(Dataset rows)
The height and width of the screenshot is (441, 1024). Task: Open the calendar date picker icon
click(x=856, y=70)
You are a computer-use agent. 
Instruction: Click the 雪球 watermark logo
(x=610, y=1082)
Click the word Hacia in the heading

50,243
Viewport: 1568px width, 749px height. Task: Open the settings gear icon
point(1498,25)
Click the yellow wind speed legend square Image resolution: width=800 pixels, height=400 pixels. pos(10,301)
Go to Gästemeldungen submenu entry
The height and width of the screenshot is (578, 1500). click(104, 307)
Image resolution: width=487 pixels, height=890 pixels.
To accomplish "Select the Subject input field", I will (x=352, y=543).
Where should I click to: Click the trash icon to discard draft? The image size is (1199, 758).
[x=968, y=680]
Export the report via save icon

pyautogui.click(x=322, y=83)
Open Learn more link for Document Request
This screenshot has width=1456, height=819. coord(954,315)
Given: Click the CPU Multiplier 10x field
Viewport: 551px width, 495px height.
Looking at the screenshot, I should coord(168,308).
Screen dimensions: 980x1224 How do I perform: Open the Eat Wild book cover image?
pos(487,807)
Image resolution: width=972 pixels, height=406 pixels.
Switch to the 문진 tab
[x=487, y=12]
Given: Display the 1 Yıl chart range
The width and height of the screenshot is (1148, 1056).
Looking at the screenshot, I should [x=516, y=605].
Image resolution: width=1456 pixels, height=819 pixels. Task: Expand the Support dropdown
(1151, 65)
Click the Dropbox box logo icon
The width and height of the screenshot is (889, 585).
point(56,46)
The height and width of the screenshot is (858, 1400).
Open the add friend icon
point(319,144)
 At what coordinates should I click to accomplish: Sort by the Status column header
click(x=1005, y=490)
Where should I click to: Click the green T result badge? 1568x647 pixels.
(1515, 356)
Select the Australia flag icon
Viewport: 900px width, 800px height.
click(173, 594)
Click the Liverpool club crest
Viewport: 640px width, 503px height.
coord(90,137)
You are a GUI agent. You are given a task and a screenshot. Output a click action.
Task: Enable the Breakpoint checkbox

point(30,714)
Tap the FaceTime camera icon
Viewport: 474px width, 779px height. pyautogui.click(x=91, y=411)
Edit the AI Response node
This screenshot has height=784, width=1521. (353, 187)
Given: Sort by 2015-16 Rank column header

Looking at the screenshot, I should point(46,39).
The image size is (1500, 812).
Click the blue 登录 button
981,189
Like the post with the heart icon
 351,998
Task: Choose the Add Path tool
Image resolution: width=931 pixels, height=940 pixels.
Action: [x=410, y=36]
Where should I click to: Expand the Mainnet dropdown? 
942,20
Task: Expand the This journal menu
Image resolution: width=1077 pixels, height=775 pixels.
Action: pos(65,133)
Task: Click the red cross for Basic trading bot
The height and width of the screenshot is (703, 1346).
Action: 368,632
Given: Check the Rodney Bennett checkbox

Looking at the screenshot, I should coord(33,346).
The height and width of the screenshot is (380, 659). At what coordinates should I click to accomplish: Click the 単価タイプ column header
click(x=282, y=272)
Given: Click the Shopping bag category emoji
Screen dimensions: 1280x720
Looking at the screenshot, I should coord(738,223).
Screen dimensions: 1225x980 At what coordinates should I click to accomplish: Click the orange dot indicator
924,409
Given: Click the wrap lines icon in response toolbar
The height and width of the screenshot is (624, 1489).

● **OBJECTIVE**
Reproduce all of the rows, switching each "column header" to "column heading" and keeping everything else unchanged.

● **WRITTEN RESPONSE**
The height and width of the screenshot is (441, 1024). Task: Open the calendar date picker icon
click(x=856, y=70)
You are a computer-use agent. 
Instruction: Click the 雪球 watermark logo
(x=610, y=1082)
Click the word Hacia in the heading

50,243
Viewport: 1568px width, 749px height. Task: Open the settings gear icon
point(1498,25)
Click the yellow wind speed legend square Image resolution: width=800 pixels, height=400 pixels. pos(10,301)
Go to Gästemeldungen submenu entry
The height and width of the screenshot is (578, 1500). click(104, 307)
Image resolution: width=487 pixels, height=890 pixels.
To accomplish "Select the Subject input field", I will (x=352, y=543).
Where should I click to: Click the trash icon to discard draft? The image size is (1199, 758).
[x=968, y=680]
Export the report via save icon

pyautogui.click(x=322, y=83)
Open Learn more link for Document Request
This screenshot has width=1456, height=819. coord(954,315)
Given: Click the CPU Multiplier 10x field
Viewport: 551px width, 495px height.
Looking at the screenshot, I should coord(168,308).
Screen dimensions: 980x1224 How do I perform: Open the Eat Wild book cover image?
pos(487,807)
Image resolution: width=972 pixels, height=406 pixels.
Switch to the 문진 tab
[x=487, y=12]
Given: Display the 1 Yıl chart range
The width and height of the screenshot is (1148, 1056).
Looking at the screenshot, I should [x=516, y=605].
Image resolution: width=1456 pixels, height=819 pixels. Task: Expand the Support dropdown
(1151, 65)
Click the Dropbox box logo icon
The width and height of the screenshot is (889, 585).
point(56,46)
The height and width of the screenshot is (858, 1400).
Open the add friend icon
point(319,144)
 At what coordinates should I click to accomplish: Sort by the Status column heading
click(x=1005, y=490)
Where should I click to: Click the green T result badge? 1568x647 pixels.
(1515, 356)
Select the Australia flag icon
Viewport: 900px width, 800px height.
click(173, 594)
Click the Liverpool club crest
Viewport: 640px width, 503px height.
coord(90,137)
You are a GUI agent. You are given a task and a screenshot. Output a click action.
Task: Enable the Breakpoint checkbox

point(30,714)
Tap the FaceTime camera icon
Viewport: 474px width, 779px height. pyautogui.click(x=91, y=411)
Edit the AI Response node
This screenshot has height=784, width=1521. (353, 187)
Given: Sort by 2015-16 Rank column heading

Looking at the screenshot, I should point(46,39).
The image size is (1500, 812).
Click the blue 登录 button
981,189
Like the post with the heart icon
 351,998
Task: Choose the Add Path tool
Image resolution: width=931 pixels, height=940 pixels.
Action: [x=410, y=36]
Where should I click to: Expand the Mainnet dropdown? 
942,20
Task: Expand the This journal menu
Image resolution: width=1077 pixels, height=775 pixels.
Action: pos(65,133)
Task: Click the red cross for Basic trading bot
The height and width of the screenshot is (703, 1346).
Action: 368,632
Given: Check the Rodney Bennett checkbox

Looking at the screenshot, I should coord(33,346).
The height and width of the screenshot is (380, 659). At what coordinates should I click to accomplish: Click the 単価タイプ column heading
click(x=282, y=272)
Given: Click the Shopping bag category emoji
Screen dimensions: 1280x720
Looking at the screenshot, I should coord(738,223).
Screen dimensions: 1225x980 At what coordinates should I click to accomplish: Click the orange dot indicator
924,409
Given: Click the wrap lines icon in response toolbar
The height and width of the screenshot is (624, 1489).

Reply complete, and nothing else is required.